Итак, кожа вокруг раны была обожжена. Это совпадает с тем, что описывается в “Случае…”. Макар, лежа на снегу, чувствовал запах горелого. По-видимому, от выстрела в упор загорелось ватное пальто. Если бы не татарин, Пешков мог элементарно сгореть. Как говорится, слава Аллаху!
Но вот то, что произошло с Пешковым после больницы, требует самого пристального внимания. Алексея Пешкова на семь лет (по другим сведениям – на четыре года) отлучили от церкви. Причем он сознательно пошел на это, хотя мог бы отлучения избежать.
Был ли Горький верующим человеком? Очень трудно ответить на этот вопрос. Во всяком случае, он не был атеистом в буквальном смысле. Вопрос о Боге страшно его волновал и был едва ли не главным пунктом его протестного отношения к миру. “Я в мир пришел, чтобы не соглашаться…” Эта строка из несохранившейся поэмы молодого Горького “Песнь старого дуба” говорит о том, что его протест распространялся на весь мир как Божье творение.
Но и верующим в Бога Горький себя не считал. Зато можно без тени сомнения сказать: у Горького были какие-то особенные, очень интимные отношения с чертом.
Многие мемуаристы свидетельствуют, что на протяжении всей жизни Горький постоянно чертыхался. Понятие “черт” имело у него множество оттенков, но чаще они были ласкательные. “Черти лысые”, “черти драповые”, “черти вы эдакие”, “черт знает как здорово” – обычный способ употребления Горьким слова “черт”.
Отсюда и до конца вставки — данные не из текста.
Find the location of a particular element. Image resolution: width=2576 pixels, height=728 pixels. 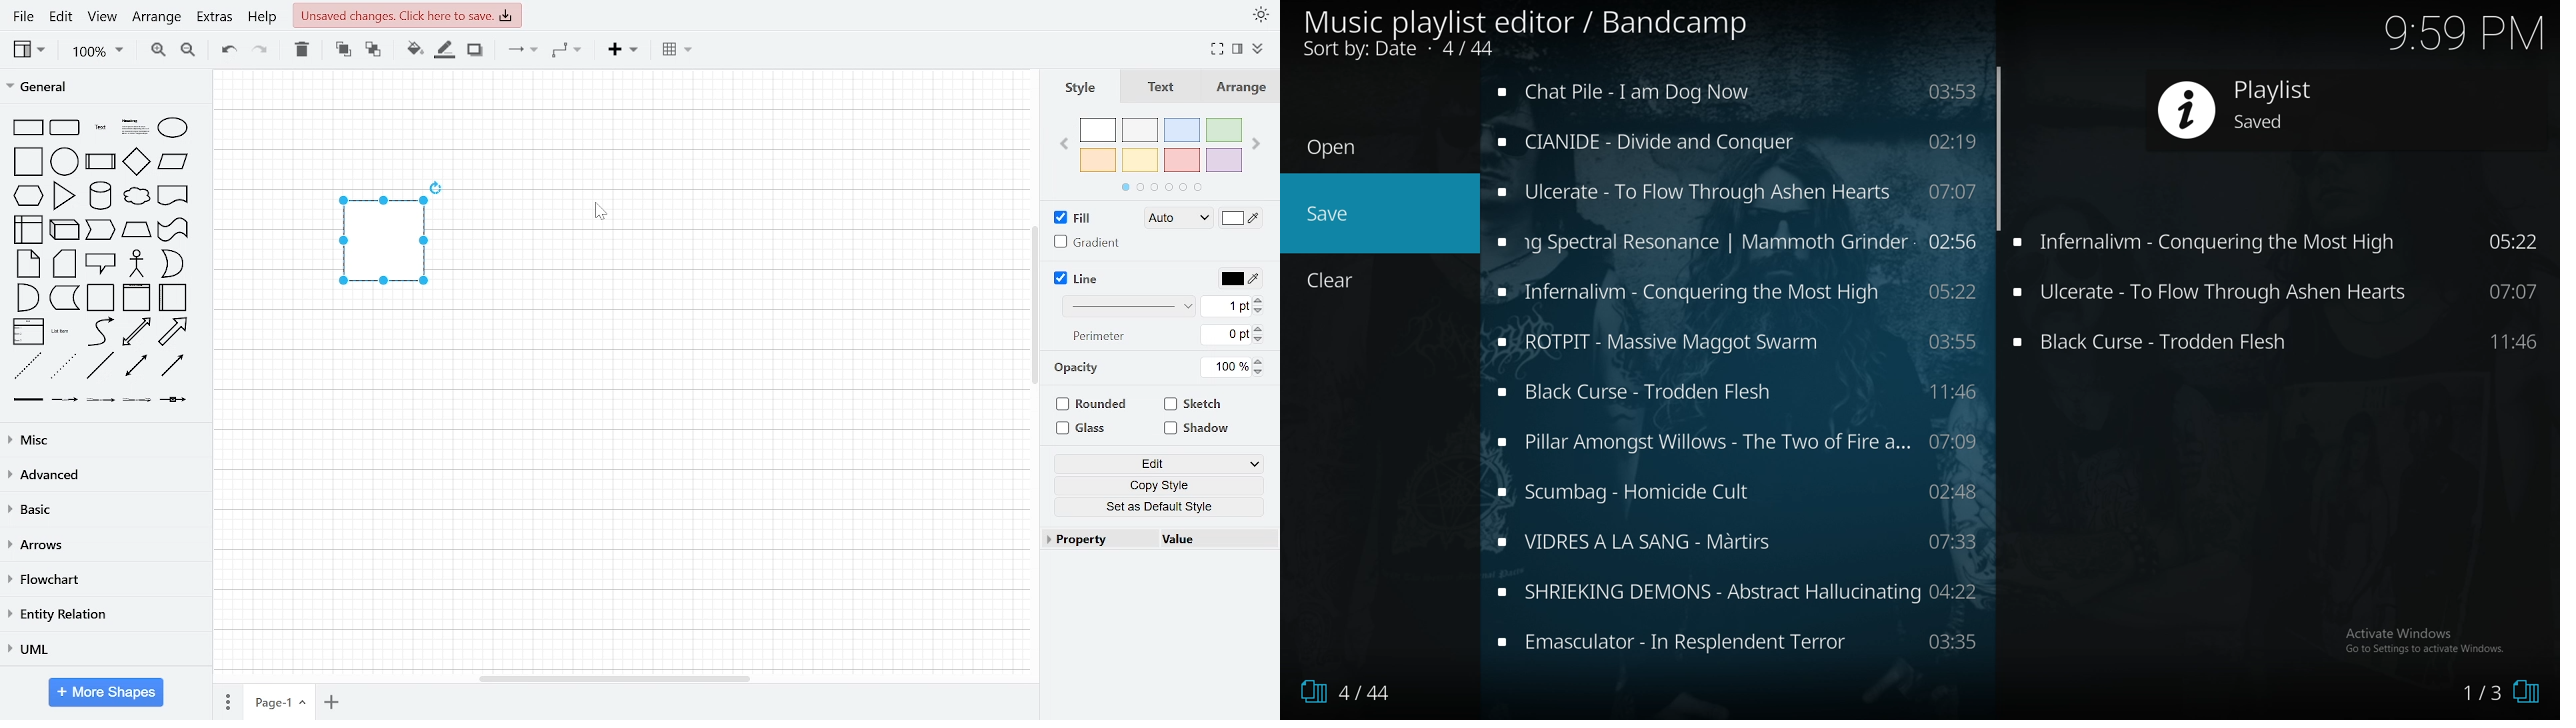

Языческое влияние бабушки оказало на него гораздо большее влияние, чем суровое православие дедушки. Горький не был христианином и уж точно не был православным. Но не был он и язычником в точном значении этого слова. Просто все языческое неизменно притягивало его внимание. Это было характерно для эпохи “рубежа веков”.
Вот только один эпизод из последних лет его жизни. С мая 1928 года в семью Горького стала вхожа удивительно красивая, с роскошными длинными волосами и раскосыми глазами, студентка Коммунистического университета трудящихся Востока (сокращенно КУТВ) Алма Кусургашева. Алма происходила из малого алтайского народа – шорцев. Ее предки были шаманами.
“Она родилась в год Огненной Лошади, – пишет о ней ее дочь Айна Погожева, – и обладала всеми чертами этого необузданного животного, от дикой красоты и порывистости до косящего в ярости глаза”.
Стареющего Горького увлекла эта девушка. Он много спрашивал ее о шаманизме и проявлял в этом немалую осведомленность. В последний год жизни Горького Алма гостила у него в Тессели. Рано утром с “тозовкой” вышла в парк, чтобы подстрелить ворона. У Кусургашевой был значок “Ворошиловский стрелок”, но ей не верили, что она метко стреляет. Неожиданно возле нее оказался Алексей Максимович. Он взял ее под локоть и сказал: “Не надо этого ворона убивать. Он летал над дачей в год смерти Максима (погибший сын Горького. – П.Б.)”.